I can’t help feeling that for most people this obsession with anonymous sources also leaves the impression that politics is really a private conversation between the political classes - little more than a game from which most voters are excluded.
Posted in Journalism, Uncategorized | Tagged: Gordon Brown, Political reporting | 1 Comment »
Posted by ewancrawford on June 9, 2008
Today’s report by Douglas Fraser of The Herald (one of a handful of political journalists in Scotland with something interesting to say) for the IPPR sets out some arguments about the role of the media in post-devolution Britain.
As part of the report, Douglas looks at the issue of the Scottish Six and suggests, in line with other recent comment, that the debate over a Scottish produced news bulletin to replace the UK-wide six o’clock news is essentially an analogue argument in a digital age. Viewers, so the argument goes, can get their news from a variety of sources – such as the internet – without having to rely on the BBC’s main early evening news bulletin. Moreover there will soon be a range of Scottish digital channels, producing Scottish news, so Scottish viewers, if they want to, will be able to opt-out of the UK bulletin and into the tartan version. In short, the old 1990s debate about the influence of the BBC’s main bulletins is dead.

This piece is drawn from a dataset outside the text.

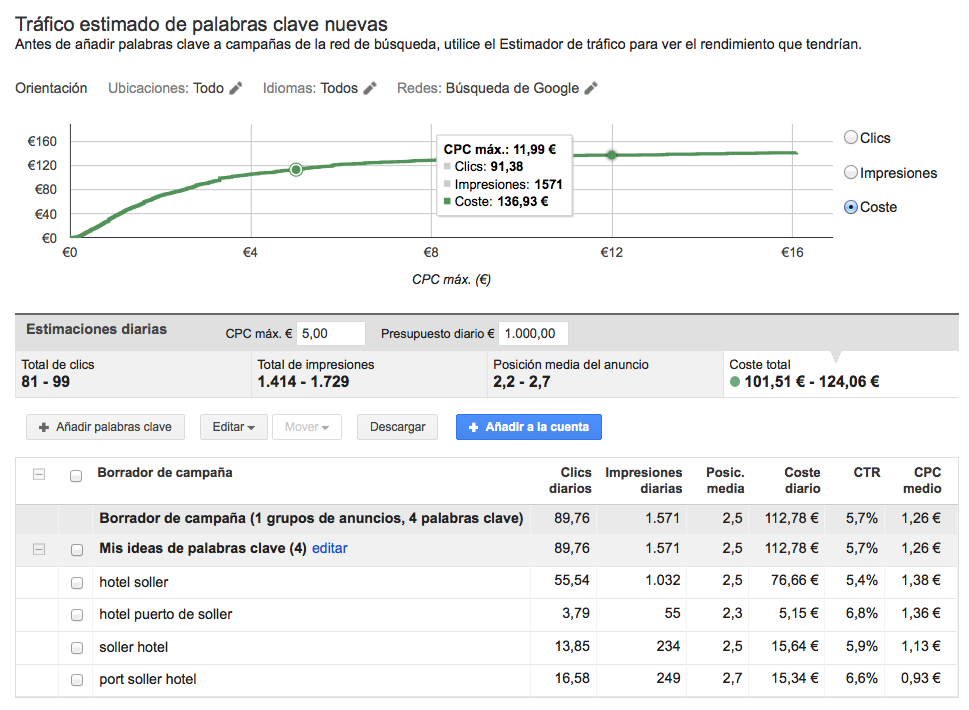This screenshot has width=969, height=710.
Task: Collapse the Mis ideas de palabras clave group
Action: [39, 549]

Except – it’s not. And all this talk about new technology ignores the realities. First of all – the internet. The BBC last week ran a series of items asking viewers: “How slow is your broadband connection?” For the 68 per cent of households in Glasgow who, according to Ofcom, do not have broadband, that question would have seemed rather redundant. But the presumption from those immersed in the media is that of course everyone has broadband - nobody only watches the TV anymore, stupid.
Secondly the idea that a Scottish digital channel funded by the licence-fee payer is the answer, is well wide of the mark. The last time I looked there was no proposal for such a channel. Even if there was, this entirely misses the point. Under-resourced opt-outs are BBC Scotland’s speciality. Talented journalists are used to working on badly-funded programmes with an editorial remit which forbids producers to venture further than the Tweed. Indeed such weak programmes play into the hands of the Scottish middle-class cringe-mongers by allowing them say we must never, ever watch anything not produced by London.
The answer now, as it was in the 1990s, is in fact a well-funded national news programme, produced in Scotland covering Scottish and international news; the kind of news programme every other country in the world enjoys. This would mean an end to the nonsense of Scottish viewers hearing more about the English health, education and criminal justice systems than their own. It would mean the Scottish electorate being properly informed about their country by the BBC. That is not a parochial aspiration. It’s what a state funded broadcaster, is supposed to do.